Heather Cox Richardson tells us some things about the timing. She starts with the Epstein files, then
the Supreme Court on December 23, 2025, rejected the Trump administration’s argument that it had the power to deploy federalized National Guard troops in and around Chicago, a decision that seemed to limit Trump’s power to use military forces within the United States.
Oh so that’s why he stepped up the non-military bullying to such dramatic effect.
Yet another part of the backstory is that on New Year’s Eve, Republicans on the House Judiciary Committee released a 255-page transcript of former special counsel Jack Smith’s December 17 closed-door testimony before the committee. In that testimony—under oath—Smith said that his office had “developed proof beyond a reasonable doubt that President Trump engaged in a criminal scheme to overturn the results of the 2020 election and to prevent the lawful transfer of power. Our investigation also developed powerful evidence that showed that President Trump willfully retained highly classified documents after he left office in January of 2021, storing them at his social club, including in a ballroom and a bathroom. He then repeatedly tried to obstruct justice to conceal his continued retention of those documents.”
With pressure building over the Epstein files and Jack Smith’s testimony, and with the Supreme Court having taken away Trump’s ability to use troops within the United States, the administration went on the offensive.
Trump wanted to do as much harm as he could before someone stopped him.
Then, on January 6, the fifth anniversary of the attack on the U.S. Capitol by Trump supporters determined to keep Trump in office despite Democratic presidential candidate Joe Biden’s majority of 7 million votes, Trump’s White House rewrote the history of January 6, 2021, claiming that the rioters were “peaceful patriotic protesters” and blaming the Democrats for the insurrection.

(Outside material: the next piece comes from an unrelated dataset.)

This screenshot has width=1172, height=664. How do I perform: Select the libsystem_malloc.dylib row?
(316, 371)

That same day, after the Supreme Court had cut off the administration’s ability to federalize National Guard soldiers and send them to Democratic-led cities, the administration surged 2,000 federal agents to Minneapolis in the largest federal immigration enforcement operation ever launched.

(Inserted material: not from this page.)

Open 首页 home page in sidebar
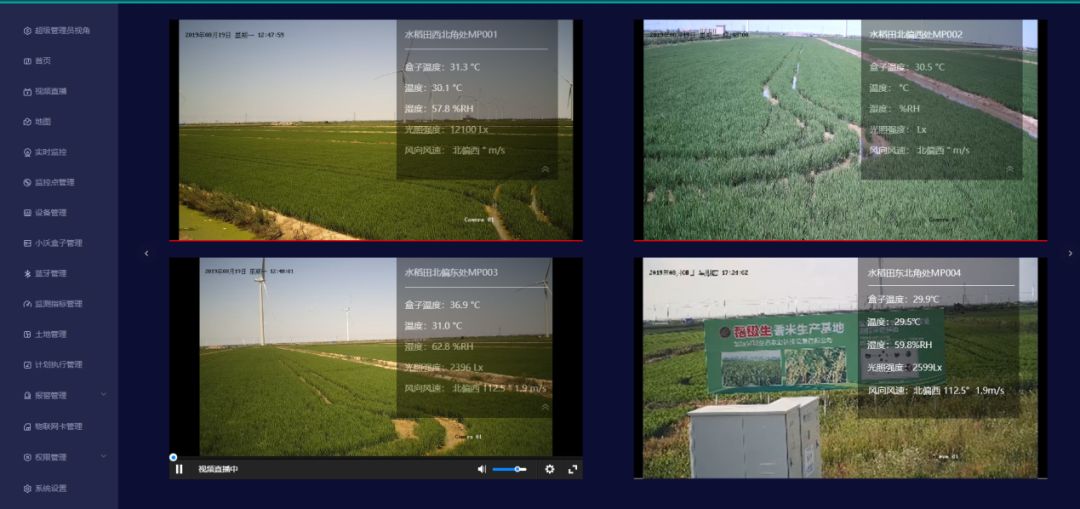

The next morning, ICE agent Jonathan Ross shot and killed 37-year-old Renee Good, and the administration responded by calling Good a domestic terrorist.
Well, anything to make Trump feel happier, right? No price is too high? Price for other people, of course.
The Senate advanced a bill to stop the Trump administration from additional attacks on Venezuela without congressional approval. And, just two days after Trump had reversed the victims and offenders in the January 6, 2021, insurrection, suggesting that Capitol Police officers had been among the offenders, the Senate unanimously agreed to hang a plaque honoring the police who protected the U.S. Capitol on January 6, 2021. Congress passed a law in March 2022 mandating that the plaque be hung, but Republicans until now had prevented its installation.
Who will get custody of the red neckties?